As for the future of Oklahoma’s environmental control, the EPA Summary Report includes one paragraph that suggests a pro-environment president and Congress could have impact, but only if new federal legislation is passed:

“EPA has found no evidence, nor has any been provided by tribes, that indicates section 10211 has sunset and is therefore no longer valid. Should Congress elect to repeal this provision after EPA approves the State’s request, EPA would address any effect on its approval of the State’s request at that time.”

THE NEXT MOVE?

U.S. Attorney General William Barr has now joined other Republican officials trying to nullify the McGirt v. Oklahoma ruling that much of the eastern portion of the state is tribal land. The Associated Press and a local Cherokee Radio station report that during a Sept. 30 visit to the Cherokee Nation headquarters, Barr said that he is working with Oklahoma’s federal congressional delegation to devise a “legislative approach” to address the McGirt decision. Both Governor Stitt and Senator Inhofe have called for a federal “legislative solution.” 

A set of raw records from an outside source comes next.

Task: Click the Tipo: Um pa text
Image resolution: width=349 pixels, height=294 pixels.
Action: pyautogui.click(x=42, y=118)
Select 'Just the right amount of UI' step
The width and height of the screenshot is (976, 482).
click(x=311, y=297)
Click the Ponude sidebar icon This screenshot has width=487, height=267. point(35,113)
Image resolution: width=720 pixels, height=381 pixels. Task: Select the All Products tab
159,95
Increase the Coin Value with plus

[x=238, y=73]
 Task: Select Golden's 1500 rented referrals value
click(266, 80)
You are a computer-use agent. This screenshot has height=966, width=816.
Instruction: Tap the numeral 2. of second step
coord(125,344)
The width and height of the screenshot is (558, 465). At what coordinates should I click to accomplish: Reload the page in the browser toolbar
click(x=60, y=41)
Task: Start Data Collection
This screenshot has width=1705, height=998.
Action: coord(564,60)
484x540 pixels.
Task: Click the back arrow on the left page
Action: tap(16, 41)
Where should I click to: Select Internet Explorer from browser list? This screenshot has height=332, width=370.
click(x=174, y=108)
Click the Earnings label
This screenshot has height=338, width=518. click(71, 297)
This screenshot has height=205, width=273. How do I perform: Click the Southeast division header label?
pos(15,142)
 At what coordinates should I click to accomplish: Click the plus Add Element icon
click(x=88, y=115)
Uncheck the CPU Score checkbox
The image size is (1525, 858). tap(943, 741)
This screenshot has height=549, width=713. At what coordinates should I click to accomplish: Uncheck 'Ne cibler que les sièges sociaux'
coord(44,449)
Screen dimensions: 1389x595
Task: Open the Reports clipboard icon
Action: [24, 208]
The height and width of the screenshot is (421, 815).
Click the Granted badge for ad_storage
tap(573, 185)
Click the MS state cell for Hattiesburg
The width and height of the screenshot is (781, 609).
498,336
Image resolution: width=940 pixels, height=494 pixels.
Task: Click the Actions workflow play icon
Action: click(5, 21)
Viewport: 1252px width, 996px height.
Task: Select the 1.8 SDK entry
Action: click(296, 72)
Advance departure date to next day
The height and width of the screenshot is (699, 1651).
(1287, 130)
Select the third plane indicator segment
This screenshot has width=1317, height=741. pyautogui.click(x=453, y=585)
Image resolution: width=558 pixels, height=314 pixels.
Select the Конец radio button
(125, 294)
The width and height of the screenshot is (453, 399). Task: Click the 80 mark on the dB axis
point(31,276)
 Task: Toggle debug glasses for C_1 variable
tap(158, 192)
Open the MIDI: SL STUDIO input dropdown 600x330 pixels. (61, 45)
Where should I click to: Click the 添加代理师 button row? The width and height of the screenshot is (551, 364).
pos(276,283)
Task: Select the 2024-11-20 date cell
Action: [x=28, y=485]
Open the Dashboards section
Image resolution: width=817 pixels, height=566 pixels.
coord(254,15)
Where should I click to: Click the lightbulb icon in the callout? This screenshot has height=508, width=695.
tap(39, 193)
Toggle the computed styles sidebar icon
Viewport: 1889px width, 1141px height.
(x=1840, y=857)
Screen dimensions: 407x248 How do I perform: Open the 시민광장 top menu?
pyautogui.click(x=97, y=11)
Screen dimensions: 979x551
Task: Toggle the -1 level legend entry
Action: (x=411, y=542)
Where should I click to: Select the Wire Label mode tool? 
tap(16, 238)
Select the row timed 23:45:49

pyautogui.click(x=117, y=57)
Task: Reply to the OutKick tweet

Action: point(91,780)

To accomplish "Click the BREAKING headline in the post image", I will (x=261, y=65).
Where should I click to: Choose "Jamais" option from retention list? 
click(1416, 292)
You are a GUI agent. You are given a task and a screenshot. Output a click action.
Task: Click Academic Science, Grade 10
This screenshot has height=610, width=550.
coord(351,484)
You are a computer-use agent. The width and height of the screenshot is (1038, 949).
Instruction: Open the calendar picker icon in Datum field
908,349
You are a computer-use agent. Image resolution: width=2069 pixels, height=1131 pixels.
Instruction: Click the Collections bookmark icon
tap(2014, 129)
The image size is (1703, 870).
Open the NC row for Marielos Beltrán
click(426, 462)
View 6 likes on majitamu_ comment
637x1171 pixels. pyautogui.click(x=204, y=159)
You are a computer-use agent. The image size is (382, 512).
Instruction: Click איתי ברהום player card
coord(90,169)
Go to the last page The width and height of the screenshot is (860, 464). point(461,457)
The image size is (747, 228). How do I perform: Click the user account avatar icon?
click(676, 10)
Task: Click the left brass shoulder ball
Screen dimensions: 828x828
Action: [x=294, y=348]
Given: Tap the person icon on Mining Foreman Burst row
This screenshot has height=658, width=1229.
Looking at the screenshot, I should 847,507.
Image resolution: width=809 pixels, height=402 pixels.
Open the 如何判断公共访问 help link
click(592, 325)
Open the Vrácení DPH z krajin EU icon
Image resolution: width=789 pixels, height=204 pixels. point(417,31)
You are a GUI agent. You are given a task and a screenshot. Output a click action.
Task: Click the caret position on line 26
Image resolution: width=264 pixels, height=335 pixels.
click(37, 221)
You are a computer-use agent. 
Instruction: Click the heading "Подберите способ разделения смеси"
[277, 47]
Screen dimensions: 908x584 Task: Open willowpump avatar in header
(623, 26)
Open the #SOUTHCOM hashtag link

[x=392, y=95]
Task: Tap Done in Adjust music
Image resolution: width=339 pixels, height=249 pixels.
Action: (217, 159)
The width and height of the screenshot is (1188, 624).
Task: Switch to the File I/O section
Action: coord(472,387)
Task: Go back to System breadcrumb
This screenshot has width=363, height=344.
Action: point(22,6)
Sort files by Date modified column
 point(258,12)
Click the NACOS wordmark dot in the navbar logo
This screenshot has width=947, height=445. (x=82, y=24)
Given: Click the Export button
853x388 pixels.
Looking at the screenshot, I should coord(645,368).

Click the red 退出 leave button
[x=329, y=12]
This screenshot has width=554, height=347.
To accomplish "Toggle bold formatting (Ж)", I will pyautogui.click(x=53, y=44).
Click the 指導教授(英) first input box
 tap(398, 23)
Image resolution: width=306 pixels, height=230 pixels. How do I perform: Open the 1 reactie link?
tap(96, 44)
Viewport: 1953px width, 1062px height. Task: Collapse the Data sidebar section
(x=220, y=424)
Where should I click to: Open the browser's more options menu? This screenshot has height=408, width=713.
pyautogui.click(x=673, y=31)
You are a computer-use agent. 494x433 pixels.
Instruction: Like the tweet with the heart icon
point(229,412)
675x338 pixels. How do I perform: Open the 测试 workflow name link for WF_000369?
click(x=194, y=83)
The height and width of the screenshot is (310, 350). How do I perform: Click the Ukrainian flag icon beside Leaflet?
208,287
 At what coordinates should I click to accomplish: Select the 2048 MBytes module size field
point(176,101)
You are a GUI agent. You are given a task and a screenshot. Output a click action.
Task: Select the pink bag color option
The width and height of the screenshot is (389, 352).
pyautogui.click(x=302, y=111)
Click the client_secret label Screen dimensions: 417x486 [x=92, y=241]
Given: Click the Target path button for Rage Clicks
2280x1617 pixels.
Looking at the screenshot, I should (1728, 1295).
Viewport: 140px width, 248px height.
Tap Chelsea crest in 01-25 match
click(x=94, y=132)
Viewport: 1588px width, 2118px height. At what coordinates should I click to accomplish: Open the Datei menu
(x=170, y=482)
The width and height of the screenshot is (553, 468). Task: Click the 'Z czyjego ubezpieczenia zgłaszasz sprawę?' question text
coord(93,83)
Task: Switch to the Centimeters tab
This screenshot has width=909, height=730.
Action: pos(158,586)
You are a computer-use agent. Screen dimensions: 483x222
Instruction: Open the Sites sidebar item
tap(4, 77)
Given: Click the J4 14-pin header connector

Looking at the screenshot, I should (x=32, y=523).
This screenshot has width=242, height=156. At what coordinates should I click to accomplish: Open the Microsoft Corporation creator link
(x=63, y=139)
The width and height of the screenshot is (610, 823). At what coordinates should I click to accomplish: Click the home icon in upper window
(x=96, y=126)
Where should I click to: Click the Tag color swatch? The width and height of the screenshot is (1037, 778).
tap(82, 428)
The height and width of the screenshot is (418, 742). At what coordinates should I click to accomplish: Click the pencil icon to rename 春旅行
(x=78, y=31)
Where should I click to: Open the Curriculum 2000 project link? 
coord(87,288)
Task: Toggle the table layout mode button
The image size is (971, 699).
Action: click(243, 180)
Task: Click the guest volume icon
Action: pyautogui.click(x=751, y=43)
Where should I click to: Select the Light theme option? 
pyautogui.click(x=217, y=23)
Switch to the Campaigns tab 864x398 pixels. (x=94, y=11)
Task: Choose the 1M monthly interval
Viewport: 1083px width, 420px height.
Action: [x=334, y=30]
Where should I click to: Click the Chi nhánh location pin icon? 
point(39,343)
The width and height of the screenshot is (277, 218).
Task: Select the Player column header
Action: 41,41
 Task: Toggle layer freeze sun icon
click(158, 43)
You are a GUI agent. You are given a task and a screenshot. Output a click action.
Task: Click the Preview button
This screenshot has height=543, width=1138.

As TYT has reported, Stitt and Inhofe have pushed for federal legislation to take over not only environmental regulatory control of Tribal lands but all regulatory control, which would return Oklahoma back legally to pre-McGirt status.

In six emails between the EPA’s public relations office and TYT, the agency has not denied the accuracy of TYT’s main points or the Wheeler letter and Summary Report.